Yanagihara (The People in the Trees, 2013) takes the still-bold leap of writing about characters who don’t share her background; in addition to being male, JB is African-American, Malcolm has a black father and white mother, Willem is white, and “Jude’s race was undetermined”—deserted at birth, he was raised in a monastery and had an unspeakably traumatic childhood that’s revealed slowly over the course of the book. Two of them are gay, one straight and one bisexual. There isn’t a single significant female character, and for a long novel, there isn’t much plot.

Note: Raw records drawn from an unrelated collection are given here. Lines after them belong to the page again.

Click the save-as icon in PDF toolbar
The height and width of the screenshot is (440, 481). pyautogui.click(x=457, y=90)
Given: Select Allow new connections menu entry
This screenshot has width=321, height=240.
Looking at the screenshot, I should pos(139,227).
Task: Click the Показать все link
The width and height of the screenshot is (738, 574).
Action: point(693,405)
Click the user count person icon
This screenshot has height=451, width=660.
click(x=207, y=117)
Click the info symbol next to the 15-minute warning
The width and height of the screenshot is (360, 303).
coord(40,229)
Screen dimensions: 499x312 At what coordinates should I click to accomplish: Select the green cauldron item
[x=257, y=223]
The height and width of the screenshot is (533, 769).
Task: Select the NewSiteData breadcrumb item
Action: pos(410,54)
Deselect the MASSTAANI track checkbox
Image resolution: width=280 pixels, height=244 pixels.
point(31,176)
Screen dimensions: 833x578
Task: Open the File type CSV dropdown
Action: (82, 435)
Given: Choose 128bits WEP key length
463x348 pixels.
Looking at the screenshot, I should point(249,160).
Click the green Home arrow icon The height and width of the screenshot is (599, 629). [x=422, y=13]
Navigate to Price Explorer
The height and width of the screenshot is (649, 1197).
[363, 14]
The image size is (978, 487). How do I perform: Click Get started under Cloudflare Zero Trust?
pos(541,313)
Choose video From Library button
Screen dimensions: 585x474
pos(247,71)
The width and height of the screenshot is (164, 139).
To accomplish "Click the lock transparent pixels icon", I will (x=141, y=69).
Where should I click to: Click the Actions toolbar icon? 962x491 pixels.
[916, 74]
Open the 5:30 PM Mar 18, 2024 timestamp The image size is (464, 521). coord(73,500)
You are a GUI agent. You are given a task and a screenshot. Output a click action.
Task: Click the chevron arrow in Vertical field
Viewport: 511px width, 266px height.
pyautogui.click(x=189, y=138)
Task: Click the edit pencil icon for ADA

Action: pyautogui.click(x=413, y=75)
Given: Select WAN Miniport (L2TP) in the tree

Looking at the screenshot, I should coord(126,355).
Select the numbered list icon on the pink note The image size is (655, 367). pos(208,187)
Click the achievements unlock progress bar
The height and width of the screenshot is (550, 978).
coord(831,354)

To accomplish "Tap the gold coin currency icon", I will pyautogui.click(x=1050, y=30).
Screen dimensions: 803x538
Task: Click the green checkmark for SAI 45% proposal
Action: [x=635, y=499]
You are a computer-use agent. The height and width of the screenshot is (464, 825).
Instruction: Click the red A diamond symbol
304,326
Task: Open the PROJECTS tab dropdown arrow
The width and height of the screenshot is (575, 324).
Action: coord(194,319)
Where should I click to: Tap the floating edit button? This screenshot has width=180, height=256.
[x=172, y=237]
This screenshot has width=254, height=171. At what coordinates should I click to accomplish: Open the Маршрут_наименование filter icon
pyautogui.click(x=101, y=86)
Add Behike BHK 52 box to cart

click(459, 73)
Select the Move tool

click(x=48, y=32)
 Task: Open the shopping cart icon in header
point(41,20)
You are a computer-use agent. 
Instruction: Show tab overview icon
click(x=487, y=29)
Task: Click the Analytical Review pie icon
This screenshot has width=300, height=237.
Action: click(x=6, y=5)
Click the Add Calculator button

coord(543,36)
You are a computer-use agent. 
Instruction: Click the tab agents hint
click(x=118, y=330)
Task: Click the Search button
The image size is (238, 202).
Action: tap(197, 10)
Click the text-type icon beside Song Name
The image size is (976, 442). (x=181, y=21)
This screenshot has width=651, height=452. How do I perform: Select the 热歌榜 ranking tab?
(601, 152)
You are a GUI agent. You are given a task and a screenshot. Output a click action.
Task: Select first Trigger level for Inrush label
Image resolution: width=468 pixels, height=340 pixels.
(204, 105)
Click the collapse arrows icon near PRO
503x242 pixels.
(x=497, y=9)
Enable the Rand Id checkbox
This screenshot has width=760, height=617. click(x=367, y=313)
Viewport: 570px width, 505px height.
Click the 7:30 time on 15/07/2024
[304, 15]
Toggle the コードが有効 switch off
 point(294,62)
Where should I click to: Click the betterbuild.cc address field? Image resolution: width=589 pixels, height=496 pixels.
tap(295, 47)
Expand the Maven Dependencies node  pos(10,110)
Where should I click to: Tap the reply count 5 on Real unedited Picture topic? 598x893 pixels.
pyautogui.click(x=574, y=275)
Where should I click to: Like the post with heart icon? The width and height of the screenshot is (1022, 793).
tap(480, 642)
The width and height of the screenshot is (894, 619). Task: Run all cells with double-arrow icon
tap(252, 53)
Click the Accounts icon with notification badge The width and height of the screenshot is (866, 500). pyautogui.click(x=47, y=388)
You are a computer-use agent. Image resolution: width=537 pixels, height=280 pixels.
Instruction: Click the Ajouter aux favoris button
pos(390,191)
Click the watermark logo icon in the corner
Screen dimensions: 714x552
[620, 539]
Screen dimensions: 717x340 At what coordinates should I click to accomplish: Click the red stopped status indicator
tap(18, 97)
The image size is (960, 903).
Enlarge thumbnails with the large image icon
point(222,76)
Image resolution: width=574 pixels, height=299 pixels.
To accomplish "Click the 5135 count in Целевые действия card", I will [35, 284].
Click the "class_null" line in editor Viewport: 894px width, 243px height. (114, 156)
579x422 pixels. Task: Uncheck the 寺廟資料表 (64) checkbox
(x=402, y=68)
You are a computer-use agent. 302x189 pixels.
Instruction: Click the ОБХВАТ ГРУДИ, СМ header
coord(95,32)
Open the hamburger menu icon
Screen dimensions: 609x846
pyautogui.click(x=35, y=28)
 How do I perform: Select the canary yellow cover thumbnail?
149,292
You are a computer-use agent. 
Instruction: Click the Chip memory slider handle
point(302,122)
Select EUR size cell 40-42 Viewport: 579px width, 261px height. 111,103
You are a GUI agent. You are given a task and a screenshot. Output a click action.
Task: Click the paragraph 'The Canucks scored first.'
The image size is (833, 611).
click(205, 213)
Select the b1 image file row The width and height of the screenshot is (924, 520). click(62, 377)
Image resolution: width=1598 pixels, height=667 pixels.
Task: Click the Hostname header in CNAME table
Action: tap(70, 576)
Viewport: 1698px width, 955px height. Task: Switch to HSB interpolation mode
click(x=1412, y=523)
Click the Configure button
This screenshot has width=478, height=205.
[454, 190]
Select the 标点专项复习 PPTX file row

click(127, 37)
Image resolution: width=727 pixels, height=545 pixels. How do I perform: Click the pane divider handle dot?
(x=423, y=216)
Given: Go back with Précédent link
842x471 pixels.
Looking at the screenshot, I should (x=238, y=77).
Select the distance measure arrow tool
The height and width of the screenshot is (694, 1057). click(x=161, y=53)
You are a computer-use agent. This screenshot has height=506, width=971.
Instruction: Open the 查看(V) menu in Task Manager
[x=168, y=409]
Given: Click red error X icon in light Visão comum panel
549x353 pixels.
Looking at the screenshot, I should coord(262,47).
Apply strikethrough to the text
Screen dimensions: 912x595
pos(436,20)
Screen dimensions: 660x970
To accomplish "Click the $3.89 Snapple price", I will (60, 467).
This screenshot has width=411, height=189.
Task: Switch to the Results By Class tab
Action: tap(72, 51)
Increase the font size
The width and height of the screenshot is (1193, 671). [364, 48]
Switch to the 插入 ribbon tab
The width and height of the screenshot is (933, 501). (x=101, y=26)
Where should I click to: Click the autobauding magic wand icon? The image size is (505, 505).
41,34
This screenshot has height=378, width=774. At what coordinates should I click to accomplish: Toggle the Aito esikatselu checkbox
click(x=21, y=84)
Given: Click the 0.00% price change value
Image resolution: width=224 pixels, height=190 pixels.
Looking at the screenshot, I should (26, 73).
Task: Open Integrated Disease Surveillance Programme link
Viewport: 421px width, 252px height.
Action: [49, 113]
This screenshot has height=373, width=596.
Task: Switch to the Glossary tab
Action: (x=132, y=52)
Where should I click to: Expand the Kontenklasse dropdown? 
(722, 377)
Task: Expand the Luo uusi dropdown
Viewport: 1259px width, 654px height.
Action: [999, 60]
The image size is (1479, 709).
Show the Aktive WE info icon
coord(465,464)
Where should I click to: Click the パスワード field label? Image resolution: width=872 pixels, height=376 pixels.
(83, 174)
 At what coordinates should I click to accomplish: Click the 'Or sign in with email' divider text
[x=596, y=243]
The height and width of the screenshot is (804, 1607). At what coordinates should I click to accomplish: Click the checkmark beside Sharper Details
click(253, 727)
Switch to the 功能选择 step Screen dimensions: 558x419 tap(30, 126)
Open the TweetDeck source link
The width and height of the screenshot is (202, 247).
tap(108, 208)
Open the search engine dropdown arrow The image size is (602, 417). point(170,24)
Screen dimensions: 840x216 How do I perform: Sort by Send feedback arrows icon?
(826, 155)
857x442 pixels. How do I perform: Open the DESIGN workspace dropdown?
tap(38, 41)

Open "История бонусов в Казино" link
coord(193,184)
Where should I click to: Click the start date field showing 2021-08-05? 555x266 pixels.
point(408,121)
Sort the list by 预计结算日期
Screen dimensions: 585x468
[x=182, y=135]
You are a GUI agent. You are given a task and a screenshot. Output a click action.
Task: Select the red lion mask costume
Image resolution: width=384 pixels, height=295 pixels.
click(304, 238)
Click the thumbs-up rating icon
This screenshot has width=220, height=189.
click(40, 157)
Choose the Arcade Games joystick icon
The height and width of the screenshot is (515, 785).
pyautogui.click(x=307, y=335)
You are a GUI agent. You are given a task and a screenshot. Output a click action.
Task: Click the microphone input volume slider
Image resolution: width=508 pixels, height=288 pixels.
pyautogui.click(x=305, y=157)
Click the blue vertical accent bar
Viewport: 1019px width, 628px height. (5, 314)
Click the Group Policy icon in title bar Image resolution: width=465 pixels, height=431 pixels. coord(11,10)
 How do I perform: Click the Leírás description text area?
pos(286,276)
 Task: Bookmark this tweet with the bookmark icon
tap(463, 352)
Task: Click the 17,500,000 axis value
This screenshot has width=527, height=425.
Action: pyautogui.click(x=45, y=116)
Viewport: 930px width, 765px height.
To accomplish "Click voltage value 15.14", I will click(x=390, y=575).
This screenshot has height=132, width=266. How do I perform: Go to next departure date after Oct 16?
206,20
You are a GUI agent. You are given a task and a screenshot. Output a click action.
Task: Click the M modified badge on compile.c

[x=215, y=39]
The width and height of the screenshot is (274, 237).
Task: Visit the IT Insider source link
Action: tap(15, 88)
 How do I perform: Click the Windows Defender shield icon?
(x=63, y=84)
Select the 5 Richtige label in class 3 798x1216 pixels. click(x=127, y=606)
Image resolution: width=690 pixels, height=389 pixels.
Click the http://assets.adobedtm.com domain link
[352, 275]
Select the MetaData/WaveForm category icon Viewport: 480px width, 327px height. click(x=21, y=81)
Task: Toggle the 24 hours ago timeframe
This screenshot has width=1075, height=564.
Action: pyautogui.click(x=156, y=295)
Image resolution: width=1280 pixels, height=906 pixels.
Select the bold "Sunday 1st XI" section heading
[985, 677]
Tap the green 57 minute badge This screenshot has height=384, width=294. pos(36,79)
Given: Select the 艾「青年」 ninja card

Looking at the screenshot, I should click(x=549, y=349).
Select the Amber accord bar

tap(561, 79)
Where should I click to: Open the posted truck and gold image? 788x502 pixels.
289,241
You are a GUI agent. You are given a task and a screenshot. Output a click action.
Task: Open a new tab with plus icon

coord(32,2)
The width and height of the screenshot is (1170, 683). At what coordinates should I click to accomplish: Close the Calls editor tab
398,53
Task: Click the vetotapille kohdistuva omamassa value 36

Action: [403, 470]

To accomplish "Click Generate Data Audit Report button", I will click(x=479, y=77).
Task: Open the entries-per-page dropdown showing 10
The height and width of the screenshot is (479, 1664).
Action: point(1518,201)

There aren’t even many markers of what’s happening in the outside world; Jude moves to a loft in SoHo as a young man, but we don’t see the neighborhood change from gritty artists’ enclave to glitzy tourist destination. What we get instead is an intensely interior look at the friends’ psyches and relationships, and it’s utterly enthralling. The four men think about work and creativity and success and failure; they cook for each other, compete with each other and jostle for each other’s affection. JB bases his entire artistic career on painting portraits of his friends, while Malcolm takes care of them by designing their apartments and houses. When Jude, as an adult, is adopted by his favorite Harvard law professor, his friends join him for Thanksgiving in Cambridge every year. And when Willem becomes a movie star, they all bask in his glow. Eventually, the tone darkens and the story narrows to focus on Jude as the pain of his past cuts deep into his carefully constructed life.  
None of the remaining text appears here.